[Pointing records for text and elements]
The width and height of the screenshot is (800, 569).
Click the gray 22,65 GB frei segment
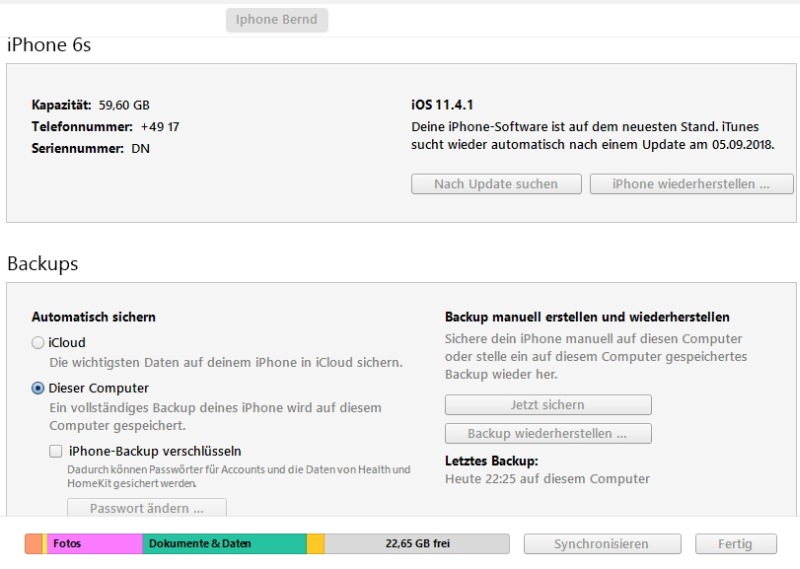coord(417,544)
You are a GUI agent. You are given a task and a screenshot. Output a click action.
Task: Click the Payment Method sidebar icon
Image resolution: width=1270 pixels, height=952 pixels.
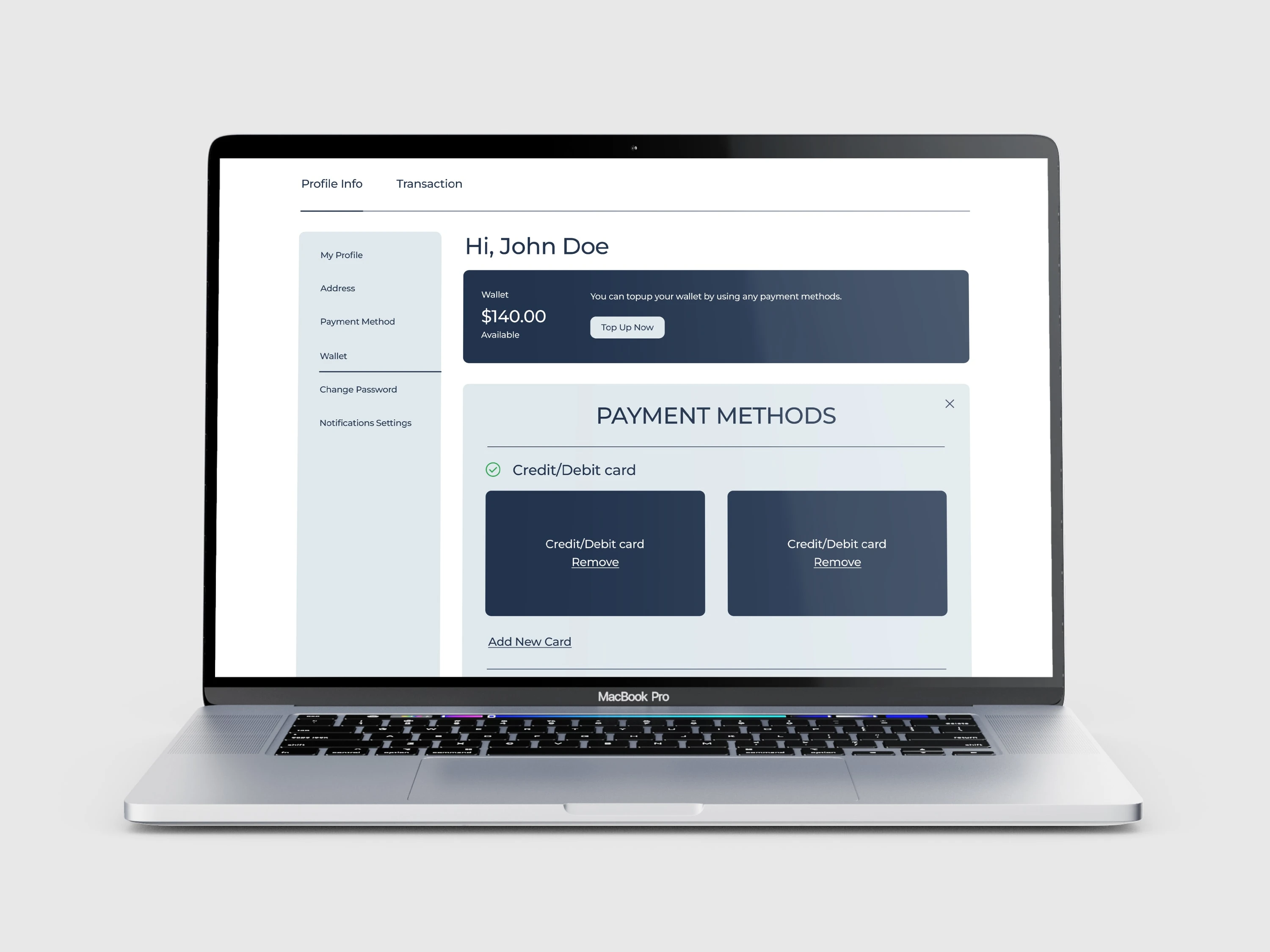356,321
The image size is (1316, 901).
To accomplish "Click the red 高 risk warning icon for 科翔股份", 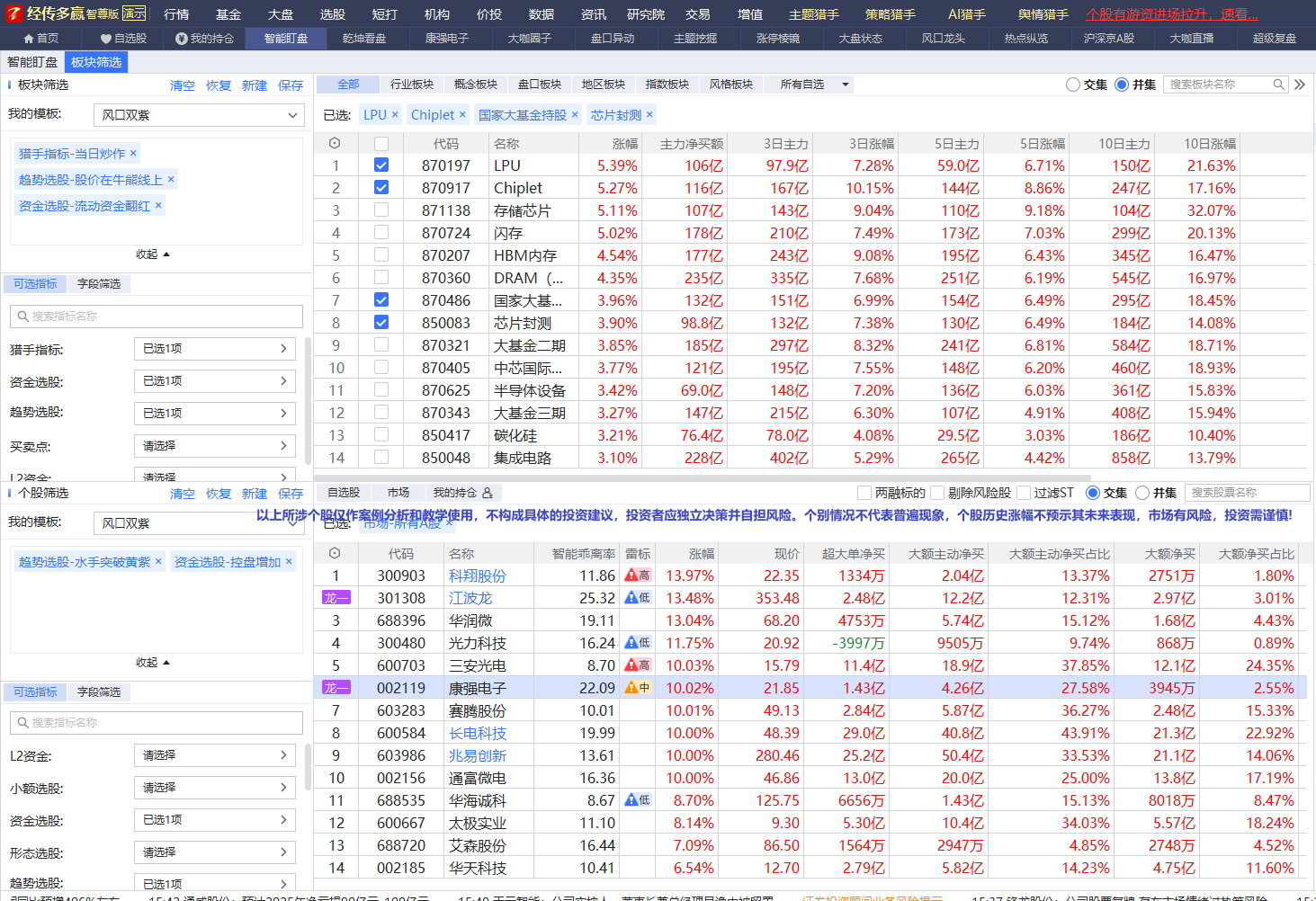I will 638,575.

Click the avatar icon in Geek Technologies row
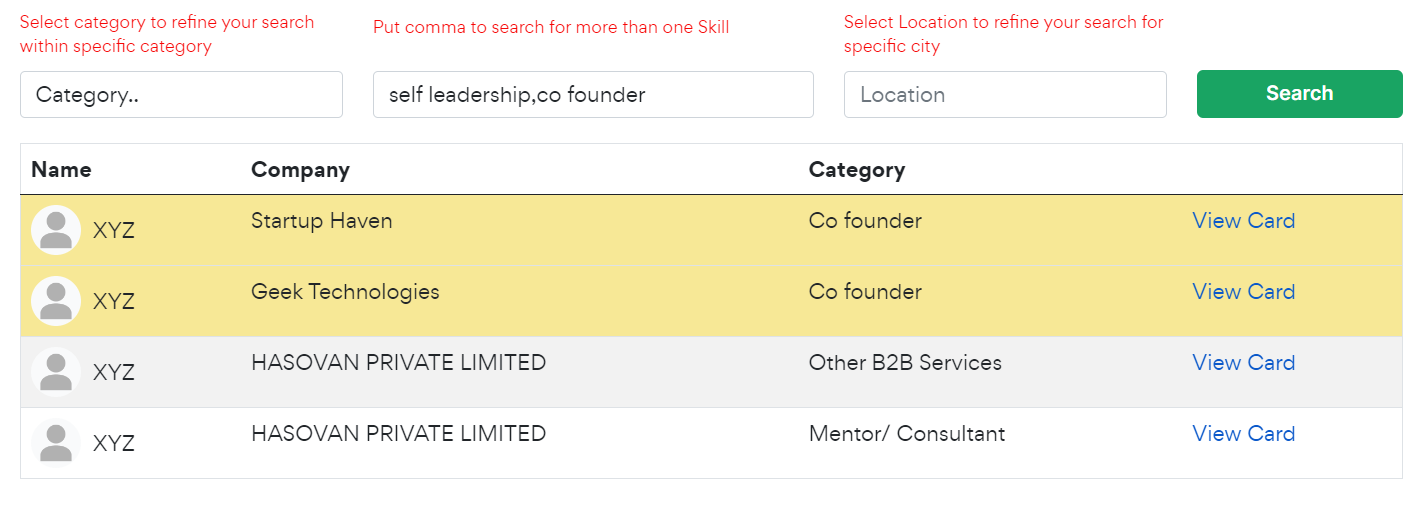click(x=56, y=301)
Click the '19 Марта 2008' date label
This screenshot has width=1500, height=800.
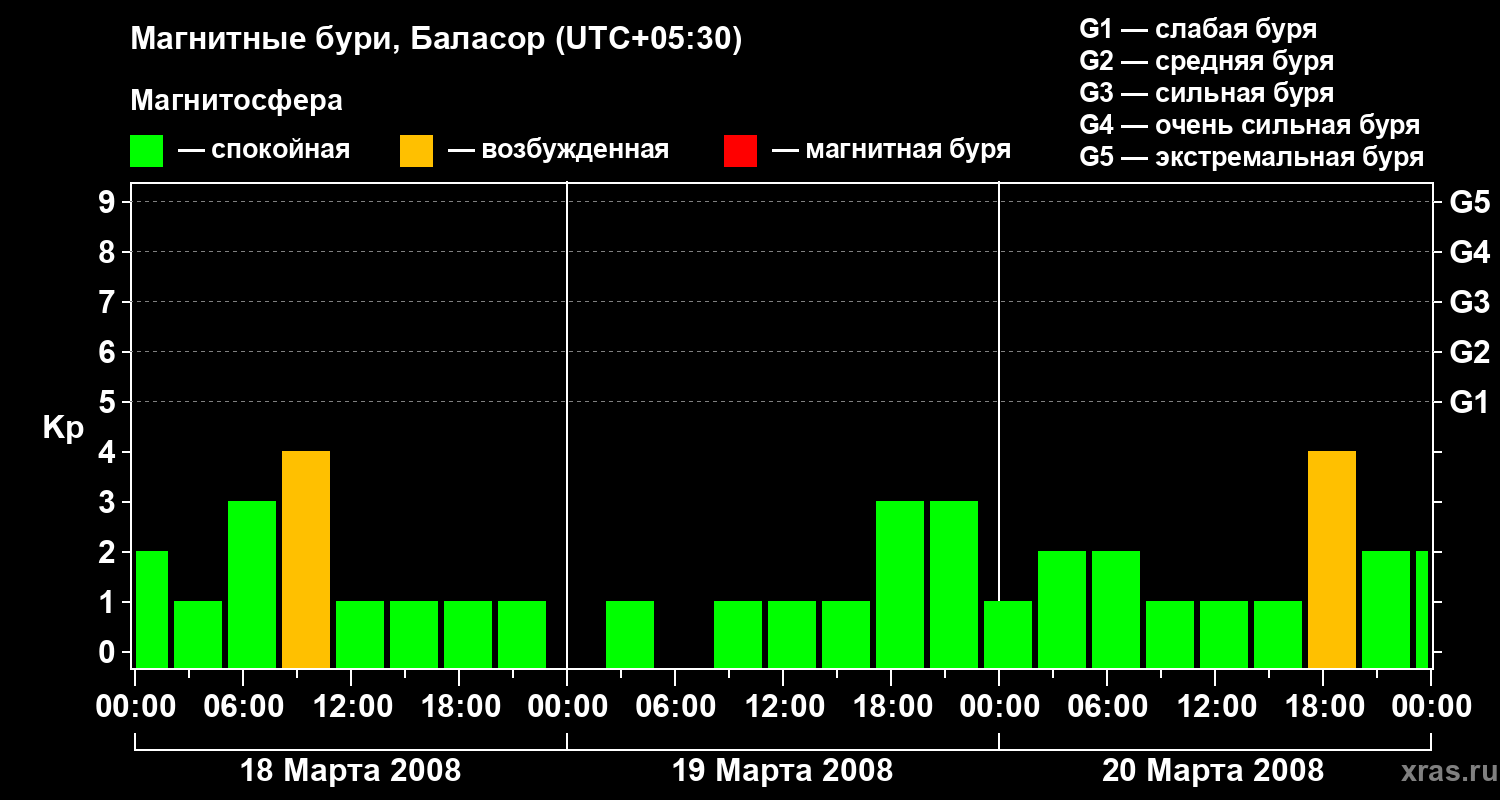[x=782, y=771]
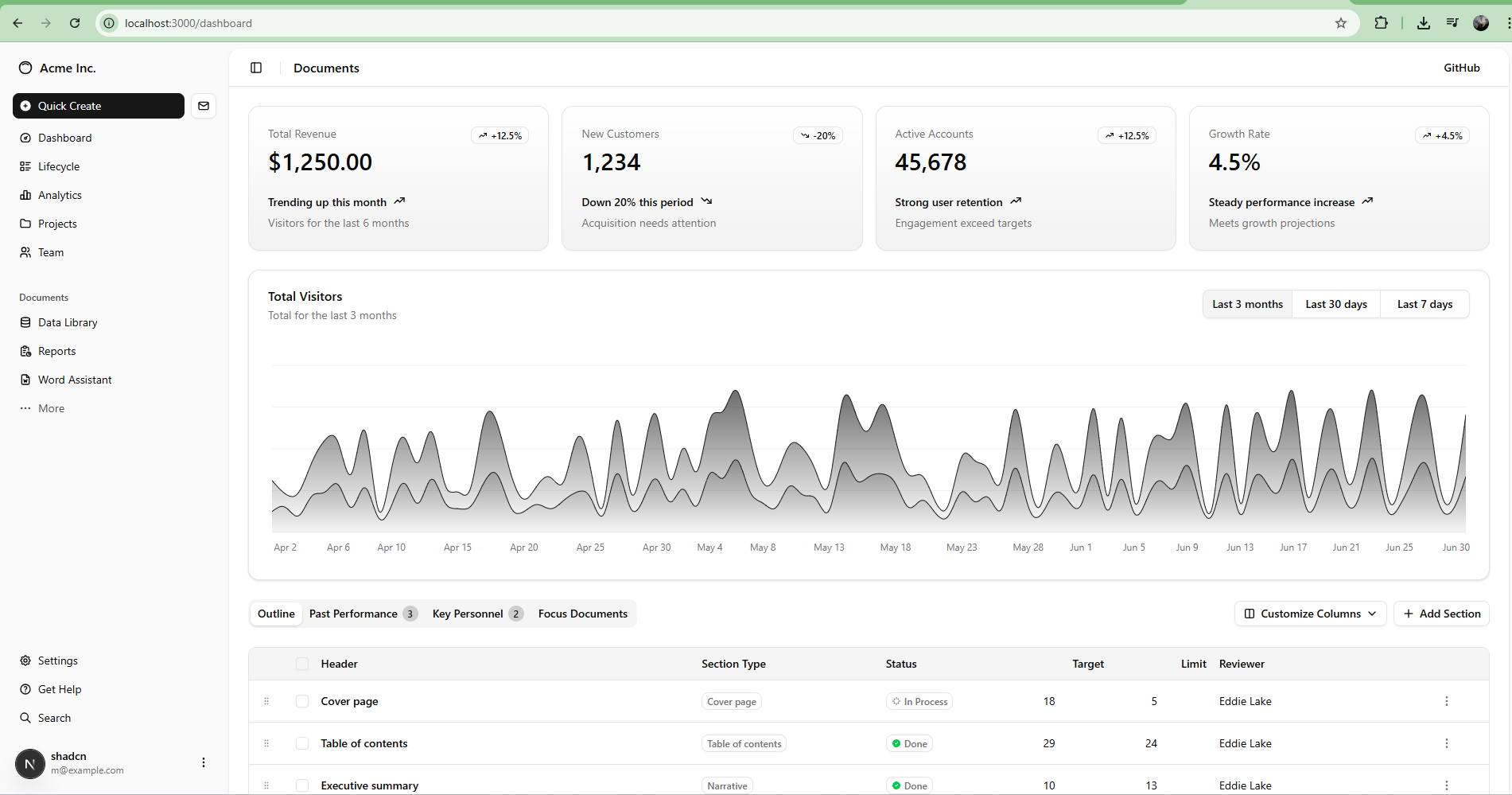Open the browser extensions puzzle icon

point(1381,23)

• WHAT IS BEING ASKED: Echo the material word for word, from the line with "Click the avatar" through the end of the material, and leave the pictures out of your answer.

• WRITTEN RESPONSE:
Click the avatar icon in Geek Technologies row
click(x=56, y=301)
Click the '19 Марта 2008' date label
This screenshot has width=1500, height=800.
[x=782, y=771]
Open the browser extensions puzzle icon

point(1381,23)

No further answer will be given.